坂田滋久はリフトを見ると思い出す。

新入生の親睦を図る目的もあったにちがいない。 日帰りハイキングなのに飯盒と食糧を持参してる生徒もいた。 3年間なぜか同じクラスになるとは当日まったく想像もしなかった 。

いまにして思えば、 高尾山や陣馬山などは下山の道筋がいくつもあるのだから、 何か不測の事態が生じても飯盒で飯を炊く余裕があれば空腹のまま 下山したほうがいいような気がする。

それはそうと1学期の終わりに林間学校が組まれてオリエンテーリ ングをさせられた。 地図を頼りに山でポイントをいくつか踏破して制限時間内にゴール を目指す、たわいないゲームだ。 志賀高原のスキー場だったと記憶する。

夏だけどリフトが動いていた。 春の遠足はリフトを使うも使わないも自由だった。 ましてやオリエンテーリング、 その場の状況を臨機応変に利用していいに違いない。 ポイントを踏破して、条件をクリアした後、 リフト乗り場でおじさんに「乗れますか?」と尋ねたら「ああ、 いいよ!」というのでリフトを利用して楽しくゴールした。

夕食の前に先生が「みなさんにお話があります。
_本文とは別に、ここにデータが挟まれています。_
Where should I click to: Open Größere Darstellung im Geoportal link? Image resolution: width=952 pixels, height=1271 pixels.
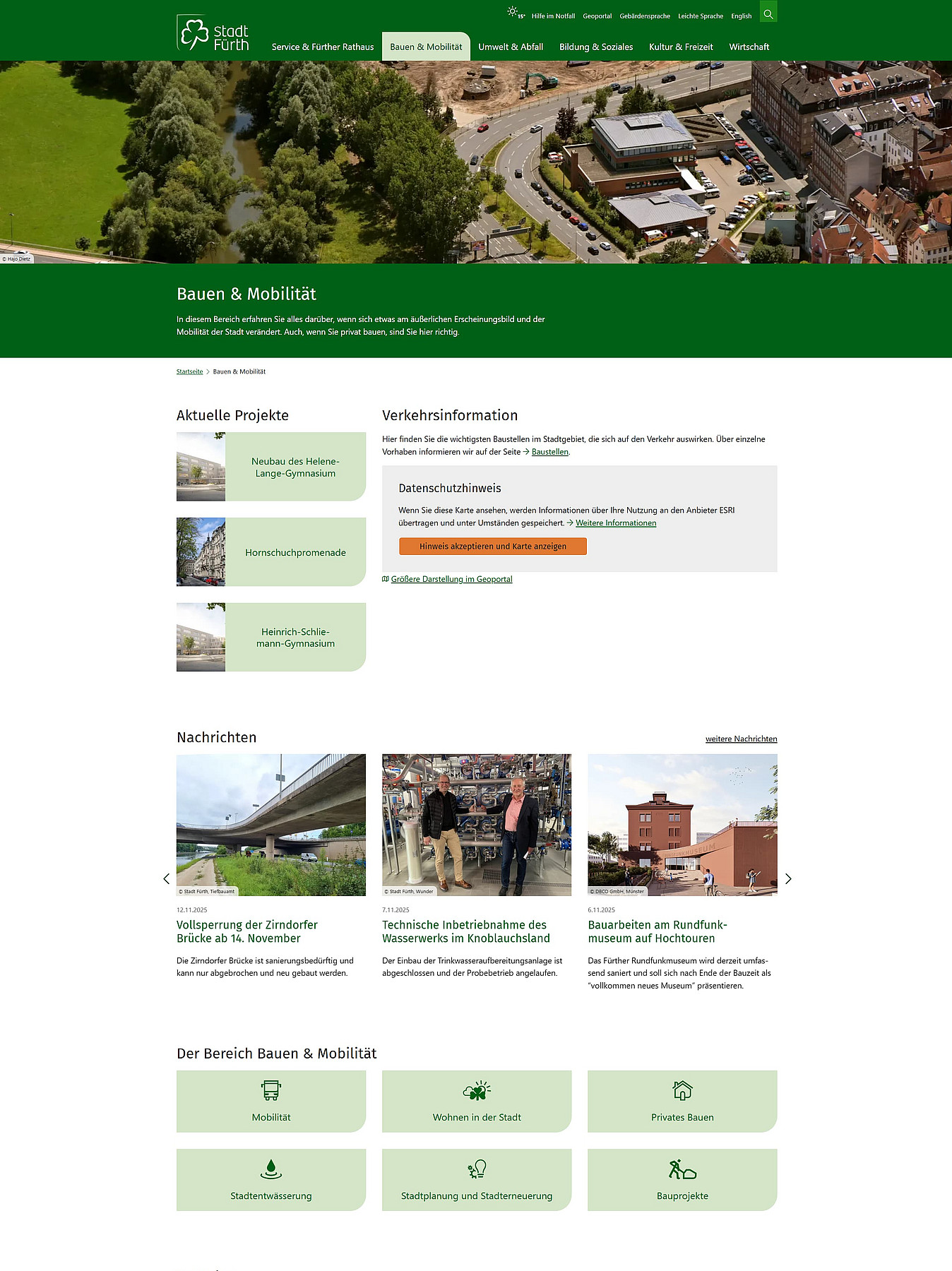(451, 579)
きょう、 当校が始まって以来のとんでもないことをした生徒がいます」…… へー、そんな悪い生徒がいるんだ。誰だろう? 「オリエンテーリングでリフトを使ってゴールした生徒がいます。 誰とはいいませんが、 このような不正を繰り返すことのないようにしてください」

まさか自分のことだとは思わなかった。下向いてやりすごした。 それ以来、リフトを見ると乗ってよいものかどうか躊躇する。 だが乗る。